### Work required
In the text below about older women, what does "Old" mean according to the cultural stereotypes? List every trait given.
::: Text excerpt :::
4/24/2019

GRANDMOTHERS -! MOTHERS !- GRAND - SLAMS


WHEN I told my friends I was writing a book on Older Women like us, they immediately protested : ''I am not old. ''

What they meant was that they didn't act or feel like the cultural stereotypes of their age. Old meant bossy, useless, unhappy and in the way.

Our country's ideas about old women are so toxic, that almost no one, no matter her age, will admit she is old.

In America, ageism is a bigger problem for women than ageing. Our bodies and our sexuality are devalued, we are denigrated by mother-in-law jokes, and we're rendered invisible in the media. Yet, most of the women I know describe themselves as being in a vibrant and happy band happy life stage.

We are resilient and and know how-to-thrive in the margins. Our happiness comes from self-knowledge, emotional intelligence and empathy for others.

Most of us don't miss the maze gaze. It came with catcalls, harassment and unwanted attention. Instead, we feel  free from the tyranny of worrying, about our looks.
::: Data provided :::
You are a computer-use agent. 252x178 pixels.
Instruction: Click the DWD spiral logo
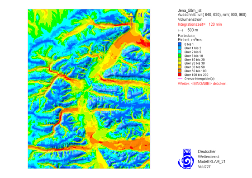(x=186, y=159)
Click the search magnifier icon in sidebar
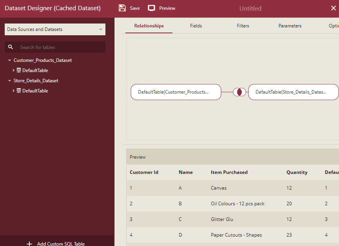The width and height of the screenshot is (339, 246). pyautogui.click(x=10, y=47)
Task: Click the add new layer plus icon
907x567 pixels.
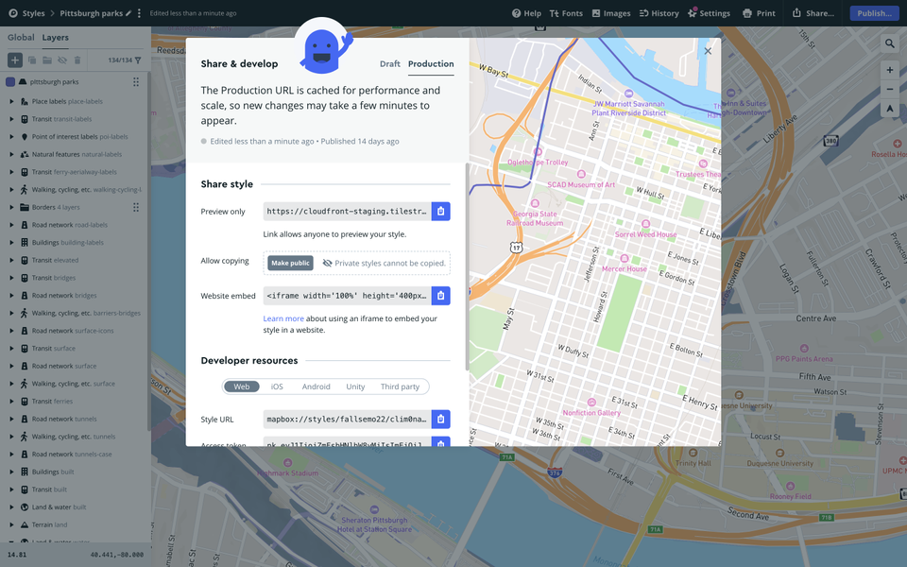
:::
::: Data provided :::
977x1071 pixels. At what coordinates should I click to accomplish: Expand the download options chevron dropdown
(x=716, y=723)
:::
### Solution for this task
Bossy, useless, unhappy, and in the way.